-- RECORDS SUPPLIED --

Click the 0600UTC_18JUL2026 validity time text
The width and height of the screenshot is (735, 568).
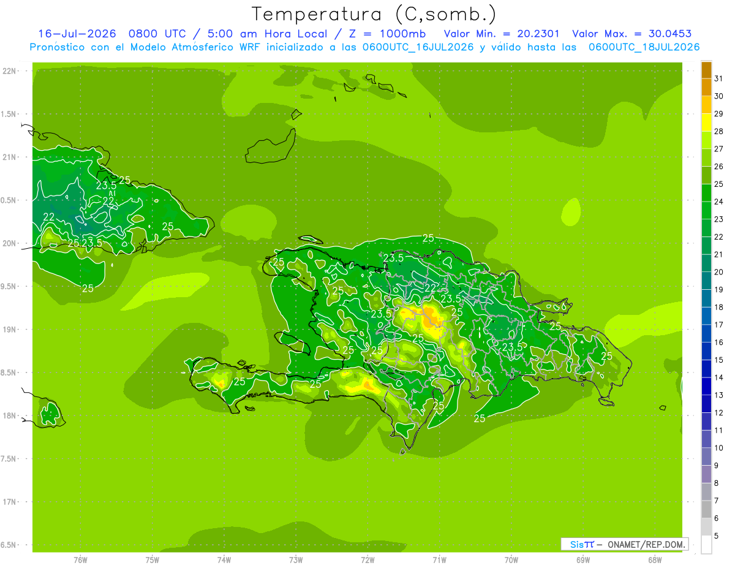(644, 47)
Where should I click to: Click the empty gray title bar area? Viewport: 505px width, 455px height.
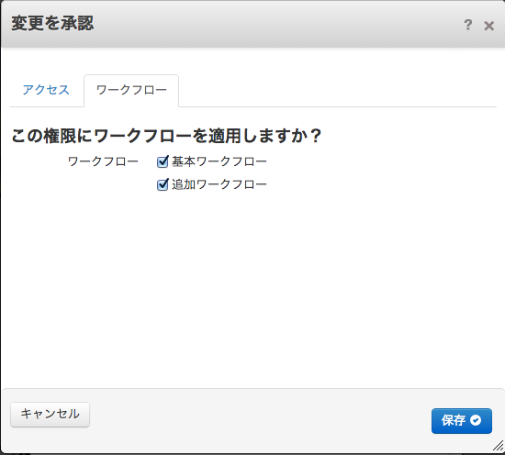click(x=277, y=25)
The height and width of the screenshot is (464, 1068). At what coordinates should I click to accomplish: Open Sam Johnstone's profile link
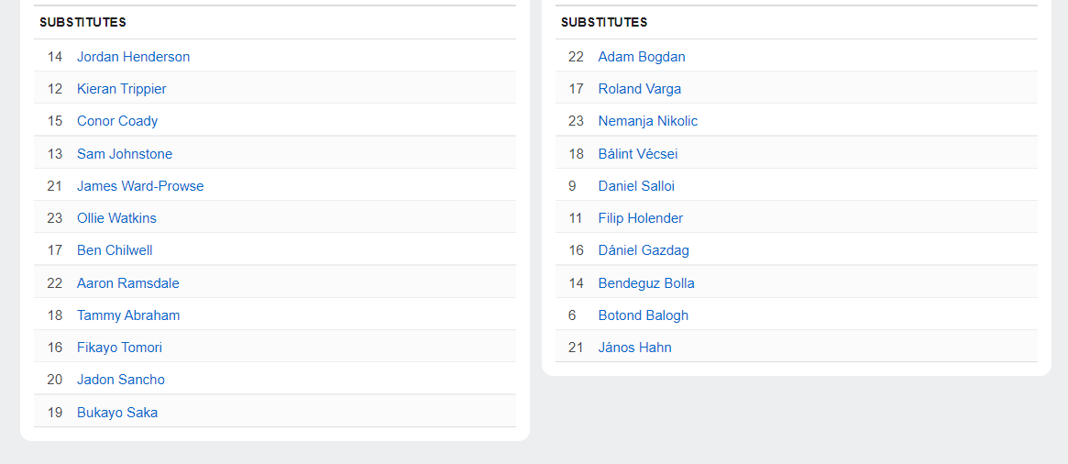click(125, 154)
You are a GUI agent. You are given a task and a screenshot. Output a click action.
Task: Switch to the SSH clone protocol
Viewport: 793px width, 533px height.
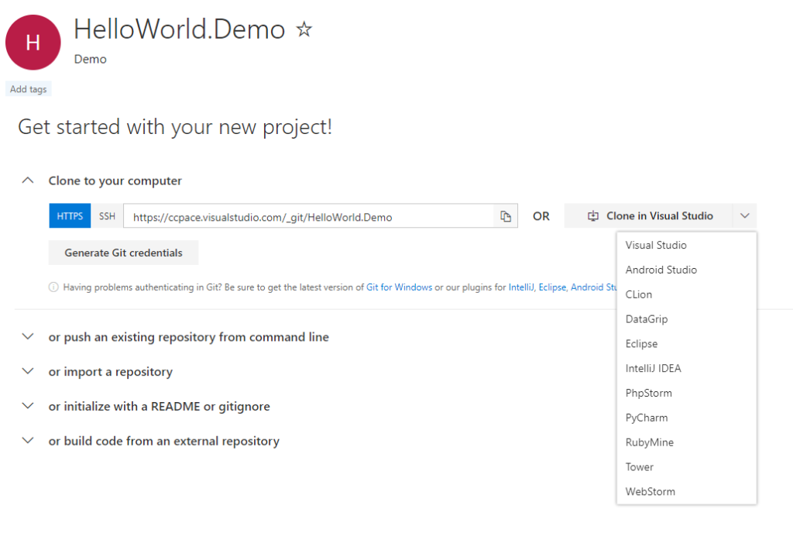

-- INSTRUCTIONS TO FOLLOW --
The range to print runs from the line with "Where should I" through the last line of the entries, both included; keep it exact and skip the pictures.

-- SOLUTION TO THE PROBLEM --
Where should I click to: Click the empty gray title bar area? Viewport: 505px width, 455px height.
click(x=277, y=25)
The height and width of the screenshot is (464, 1068). At what coordinates should I click to accomplish: Open Sam Johnstone's profile link
click(125, 154)
You are a GUI agent. You are given a task and a screenshot. Output a click action.
Task: Switch to the SSH clone protocol
Viewport: 793px width, 533px height.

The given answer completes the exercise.